__Problem statement__:
From the passage on the Resolution Norm, reproduce the text starting at "4 A Research" and stopping after "states jointly irrational.".

__Document text__:

· · ·

Here again, the norm (the “knowledge norm of inquiry”) is defended by an epistemologist: Willard-Kyle (Reference Willard-Kyleforthcoming). So evocation, a relation broached decades ago by erotetic logicians, is closely related to several norms proposed recently by epistemologists.
None of those epistemologists mention IEL. How did that happen? We think the two literatures pursued similar issues and generated similar sets of ideas independently. As a result, each set can help “reverse engineer” the other. This point is not just historical. It is also proof of concept for a research program: the program of bringing new material into each of the literatures via the other. We'll now take that program's first steps.
4 A Research Program's First Steps
We seek an explanation of why Authades counts as being irrational. Consider a “Resolution Norm”:
RN
It is irrational to: wonder Q 1 but not Q 2 when, given what you know, Q 2 resolves Q 1.
This norm leaves fixed all the parameters from the Evoked Question Norm (EQN), save two: it is a norm of expansion and it focuses on cases where the logical relation does obtain. These changes yield an explanation of Authades’ irrationality—he's being irrational because he violates RN. He (a) fails to wonder who wrote the Meno while also (b) wondering a question that, given his knowledge, is resolved by Who wrote the Meno?. RN deems these states jointly irrational.
RN doesn't deem irrational Authades’ failure to wonder who wrote the Meno. That claim would “detach” one of the states RN targets jointly, invalidly inferring that it targets that state singly. Still, RN entails that if Authades wonders a question that's resolved by Who wrote the Meno given his knowledge, he's doing something irrational if he fails to wonder who wrote the Meno: he's in jointly irrational states. So RN requires him—on pain of being in jointly irrational states—to wonder who wrote the Meno whenever he wonders a question that, given his knowledge, is resolved by Who wrote the Meno?.Footnote 2
In sum, RN yields the explanation we seek. Similar explanations are available in declarative cases, as another dialogue (adapted from dialogues in Hawthorne (Reference Hawthorne2004) and Carroll (Reference Carroll1895)) illustrates:
Achilles: I'm agnostic about whether Plato wrote the Meno.

· · ·

__Exercise data__:
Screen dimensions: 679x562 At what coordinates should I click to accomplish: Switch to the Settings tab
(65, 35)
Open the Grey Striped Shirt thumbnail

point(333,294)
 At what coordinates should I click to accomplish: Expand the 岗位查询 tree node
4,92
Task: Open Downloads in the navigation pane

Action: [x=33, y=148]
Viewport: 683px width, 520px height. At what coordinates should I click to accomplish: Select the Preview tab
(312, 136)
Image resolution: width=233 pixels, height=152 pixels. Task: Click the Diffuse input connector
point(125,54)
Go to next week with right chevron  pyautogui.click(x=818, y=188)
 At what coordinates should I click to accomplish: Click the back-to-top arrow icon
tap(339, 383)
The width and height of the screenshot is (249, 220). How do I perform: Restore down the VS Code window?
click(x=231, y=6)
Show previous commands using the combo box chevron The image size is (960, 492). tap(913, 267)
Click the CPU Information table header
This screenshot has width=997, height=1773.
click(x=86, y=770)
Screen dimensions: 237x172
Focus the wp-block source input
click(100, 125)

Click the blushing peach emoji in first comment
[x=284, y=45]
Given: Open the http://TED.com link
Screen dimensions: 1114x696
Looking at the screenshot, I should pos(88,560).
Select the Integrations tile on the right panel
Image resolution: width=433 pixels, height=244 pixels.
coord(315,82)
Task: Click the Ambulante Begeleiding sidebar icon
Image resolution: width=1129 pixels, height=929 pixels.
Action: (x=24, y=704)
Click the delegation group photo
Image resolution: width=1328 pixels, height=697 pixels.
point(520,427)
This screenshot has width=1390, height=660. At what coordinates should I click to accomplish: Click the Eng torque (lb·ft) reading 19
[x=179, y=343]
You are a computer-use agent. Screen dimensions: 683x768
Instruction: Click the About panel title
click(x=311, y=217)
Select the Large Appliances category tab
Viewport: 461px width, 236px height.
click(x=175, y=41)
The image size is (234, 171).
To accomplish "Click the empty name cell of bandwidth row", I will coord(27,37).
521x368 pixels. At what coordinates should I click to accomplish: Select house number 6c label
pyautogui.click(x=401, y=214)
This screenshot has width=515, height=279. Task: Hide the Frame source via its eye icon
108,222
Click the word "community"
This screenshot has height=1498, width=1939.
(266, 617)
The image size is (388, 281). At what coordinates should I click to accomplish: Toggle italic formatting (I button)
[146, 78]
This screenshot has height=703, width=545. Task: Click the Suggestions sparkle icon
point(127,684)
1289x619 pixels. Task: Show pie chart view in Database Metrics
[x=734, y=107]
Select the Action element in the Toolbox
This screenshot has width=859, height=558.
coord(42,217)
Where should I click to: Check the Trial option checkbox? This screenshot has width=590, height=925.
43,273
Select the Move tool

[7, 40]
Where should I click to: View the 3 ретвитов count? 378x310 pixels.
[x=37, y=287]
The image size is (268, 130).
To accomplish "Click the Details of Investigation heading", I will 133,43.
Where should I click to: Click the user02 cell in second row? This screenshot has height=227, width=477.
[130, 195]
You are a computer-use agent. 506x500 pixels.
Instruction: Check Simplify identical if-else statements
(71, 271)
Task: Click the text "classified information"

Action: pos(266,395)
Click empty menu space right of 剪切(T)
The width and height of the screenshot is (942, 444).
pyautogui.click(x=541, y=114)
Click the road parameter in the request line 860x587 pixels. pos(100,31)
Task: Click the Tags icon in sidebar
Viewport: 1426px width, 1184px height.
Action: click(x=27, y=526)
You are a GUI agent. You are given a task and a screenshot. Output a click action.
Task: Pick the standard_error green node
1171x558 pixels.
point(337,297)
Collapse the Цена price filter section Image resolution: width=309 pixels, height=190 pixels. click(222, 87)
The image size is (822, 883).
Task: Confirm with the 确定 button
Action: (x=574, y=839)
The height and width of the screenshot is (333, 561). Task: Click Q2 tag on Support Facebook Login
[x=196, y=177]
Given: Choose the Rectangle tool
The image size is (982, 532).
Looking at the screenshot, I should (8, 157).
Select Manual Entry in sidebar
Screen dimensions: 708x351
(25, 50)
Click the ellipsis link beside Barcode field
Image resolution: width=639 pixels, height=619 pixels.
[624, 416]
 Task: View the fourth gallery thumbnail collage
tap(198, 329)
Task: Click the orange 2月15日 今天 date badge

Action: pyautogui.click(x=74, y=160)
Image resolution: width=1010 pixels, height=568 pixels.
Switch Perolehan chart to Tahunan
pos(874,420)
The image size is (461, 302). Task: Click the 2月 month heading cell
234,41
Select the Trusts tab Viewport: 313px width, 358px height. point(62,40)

· · ·

__Answer below__:
4 A Research Program's First Steps
We seek an explanation of why Authades counts as being irrational. Consider a “Resolution Norm”:
RN
It is irrational to: wonder Q 1 but not Q 2 when, given what you know, Q 2 resolves Q 1.
This norm leaves fixed all the parameters from the Evoked Question Norm (EQN), save two: it is a norm of expansion and it focuses on cases where the logical relation does obtain. These changes yield an explanation of Authades’ irrationality—he's being irrational because he violates RN. He (a) fails to wonder who wrote the Meno while also (b) wondering a question that, given his knowledge, is resolved by Who wrote the Meno?. RN deems these states jointly irrational.